Second Assist - Improving Surgical Care in Developing Countries
     
    What We Do

The Problem

It is estimated that without adequate surgical services, 10% of a country’s population will die from injuries and 5% of pregnancies will result in maternal death. 

A woman with breast cancer in the United States has an estimated 89% chance of surviving five years; in sub-Saharan Africa, a woman with breast cancer has a 32% chance.

Appropriate surgical intervention is one of the key differences in these survival rates. Improving access to quality surgical care in developing countries has the potential to dramatically decrease the morbidity and mortality that result from not just one disease, but from a wide range of surgically treated diseases.

An estimated 234 million operations are performed annually, but the quality and access to care for surgical patients varies widely.  Surgically treated diseases range from the treatment of cancer to the repair of a fractured bone after an automobile accident to the delivery of a newborn by cesarean section from a mother with obstructed labor. The World Health Organization (WHO) estimates that by the year 2020, injuries due to road traffic accidents alone will exceed the impact of HIV, TB and malaria, all diseases that currently receive the bulk of public health funding. 
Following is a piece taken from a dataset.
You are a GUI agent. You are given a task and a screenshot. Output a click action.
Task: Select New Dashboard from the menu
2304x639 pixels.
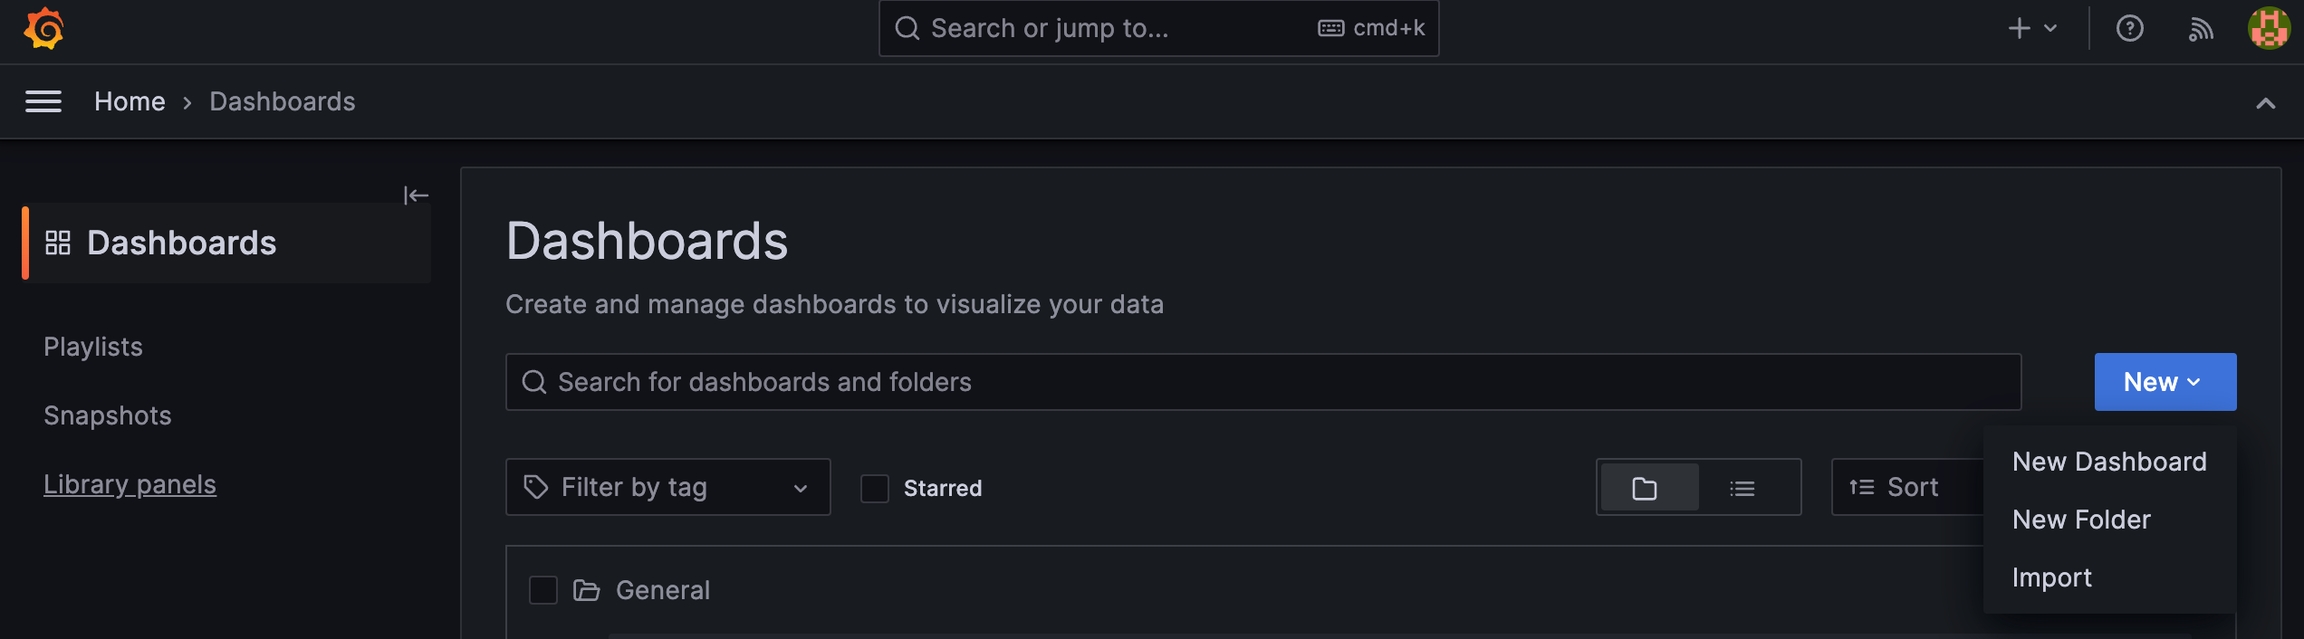2109,461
The challenges to improving surgical services in the developing world are myriad.  Reliable data to help inform policy decisions is emerging but scarce. Understanding the patterns of injury and other surgically treated diseases and the barriers to access to surgical care in developing countries is critical. Without a basic understanding of the problem there can be no long term solution; a young woman with obstructed labor in Gambia, a father with punctured lung in Senegal, or a mother with breast cancer in rural Cameroon will continue to die every year.

According to estimates from the WHO, death and disability due to trauma in Cameroon is on par with that caused by malaria.  Unfortunately, most of the data sources that the WHO relies on to make these estimates are of poor quality and are thought to grossly underestimate the problem. In order to best design programs and policy to prevent and treat diseases that are amenable to surgical intervention, the nature and extent of the problem needs to be better understood. We believe that this can only be done by partnering with local experts and assisting them in the manner that they see best fits their local culture and practice.